[STUDY QUESTIONS]:
1. Rewrite the news report on the anti-tank mine blast starting at "Commune police chief" and ending at "Mongkol Borei district.", putting "neighbor" in place of "neighbour".
2. Continue the news report on the anti-tank mine blast in Malai district, picking up after its final sentence.

[PASSAGE FOR REVIEW]:
────────

A man was killed and another seriously injured when an anti-tank mine exploded in Banteay Meanchey province's Malai district on Friday. The incident took place in Tuol Pongro commune's Sralao Chrum village.

Commune police chief Suos Vorith identified the deceased as Chham Chhorng, 32, from Nimith commune in Banteay Meanchey province's Poipet town.

Chhorng's neighbour, 23-year-old Chiek Sok, was seriously injured in the blast and was sent to the Cambodia-Japan Friendship Hospital in the province’s Mongkol Borei district.

“According to the survivor, Chiek Sok, the explosion was triggered by a rice tractor driving over the anti-tank mine,” Vorith said.

Chhorng’s brother-in-law, Chheng Sovann Mony, 37, told The Post that before the accident, Chhorng and Sok were driving the rice tractor to transport wood from the forest in order to produce charcoal to sell and raise money for their families.

On their way back home, their rice tractor drove over the unexploded ordnance, detonating it and killing Chhorng instantly, he said.

“Their rice tractor was driving in front of mine and other villagers’ tractors . . . There were a lot of holes in the road which prompted them to change direction and drive along a different path."

"Their rice tractor drove over the anti-tank mine, which was buried close to the road . . . The explosion killed my brother-in-law, while another neighbour, who was travelling with him, suffered a broken right thigh bone,” Sovann Mony said.

────────

[ENTRIES PROVIDED]:
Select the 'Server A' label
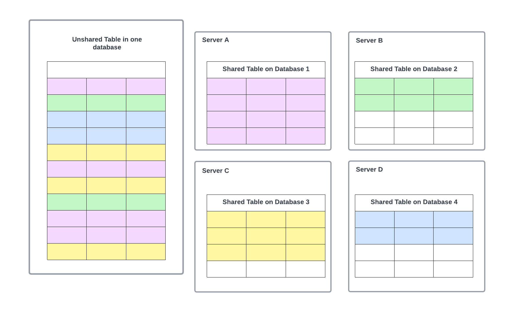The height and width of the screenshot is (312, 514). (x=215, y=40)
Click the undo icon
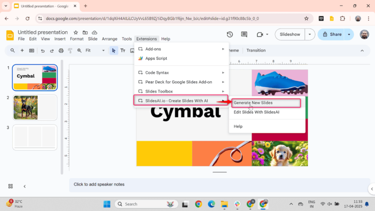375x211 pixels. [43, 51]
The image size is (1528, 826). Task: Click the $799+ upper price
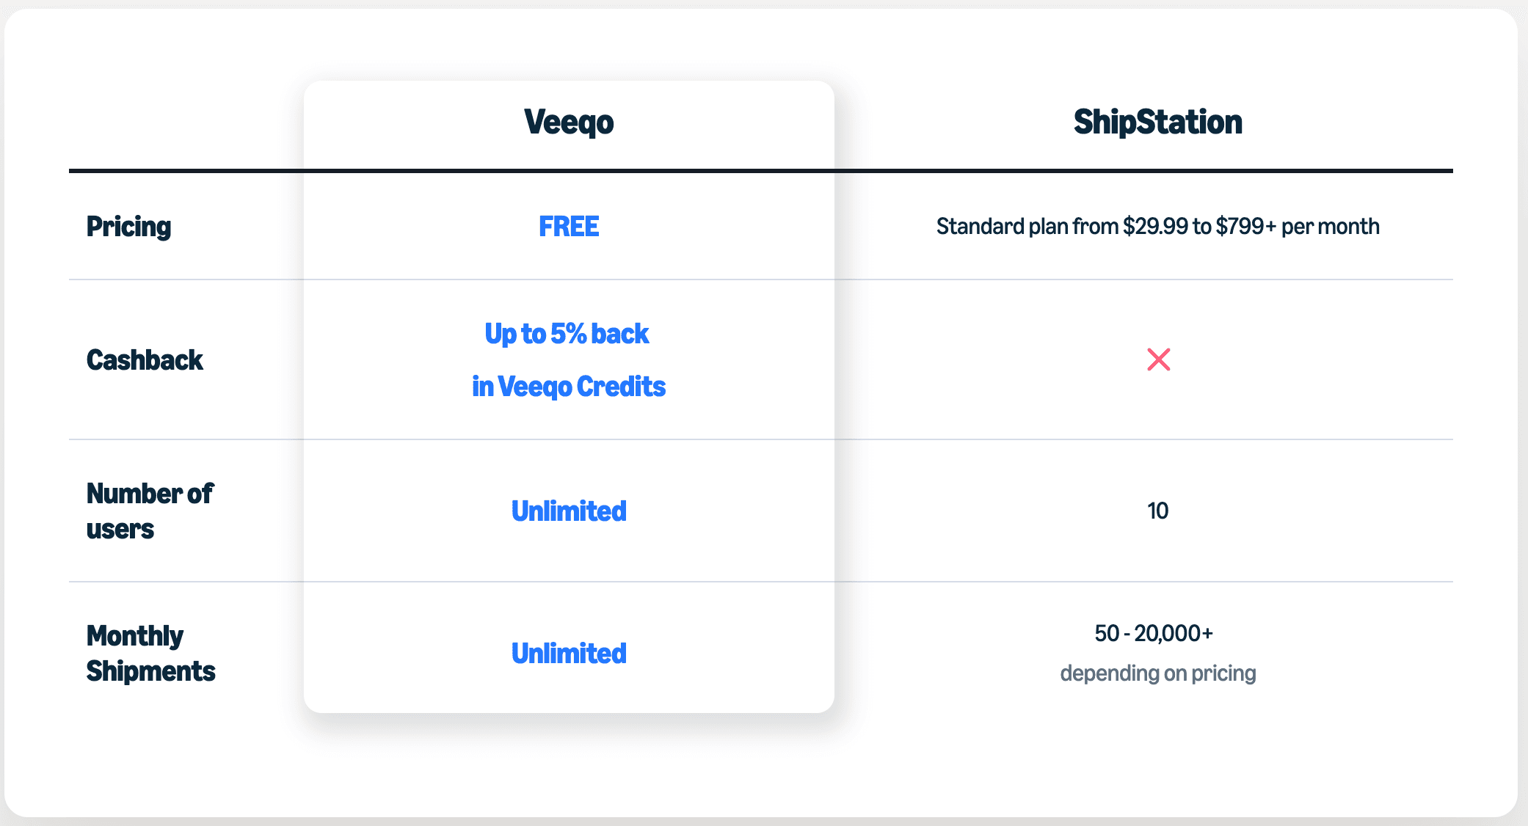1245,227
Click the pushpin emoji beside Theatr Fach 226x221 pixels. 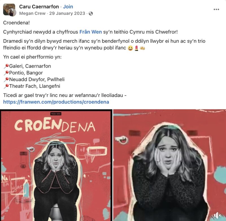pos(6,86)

────────

[ANSWERS BY ITEM NUMBER]:
1.
Commune police chief Suos Vorith identified the deceased as Chham Chhorng, 32, from Nimith commune in Banteay Meanchey province's Poipet town.

Chhorng's neighbor, 23-year-old Chiek Sok, was seriously injured in the blast and was sent to the Cambodia-Japan Friendship Hospital in the province’s Mongkol Borei district.

2.
He said that after the accident, he and some villagers sent Chhorng’s body home to be prepared for the funeral.

Other villagers sent Sok to Poipet Referral Hospital, but his wounds were so severe that he was transferred to the Cambodia-Japan Friendship Hospital instead.

Vorith said the area where the mine was found was a former battlefield between the Cambodian army and the Khmer Rouge. He added that the area is covered with unexploded mines, which have caused multiple injuries to villagers.

Cambodia remains among the leading nations in the world in the field of land mine clearing, with the Cambodian government aiming to rid the country of all the anti-personnel mines by 2025 as part of Ottawa Treaty.

However, the Kingdom is also still one of the most heavily mined countries in the world as a consequence of years of domestic and international conflict. Vast areas of rural Cambodia remain off limits due to extensive unexploded ordnances, causing numerous fatal injuries to Cambodia citizens each year.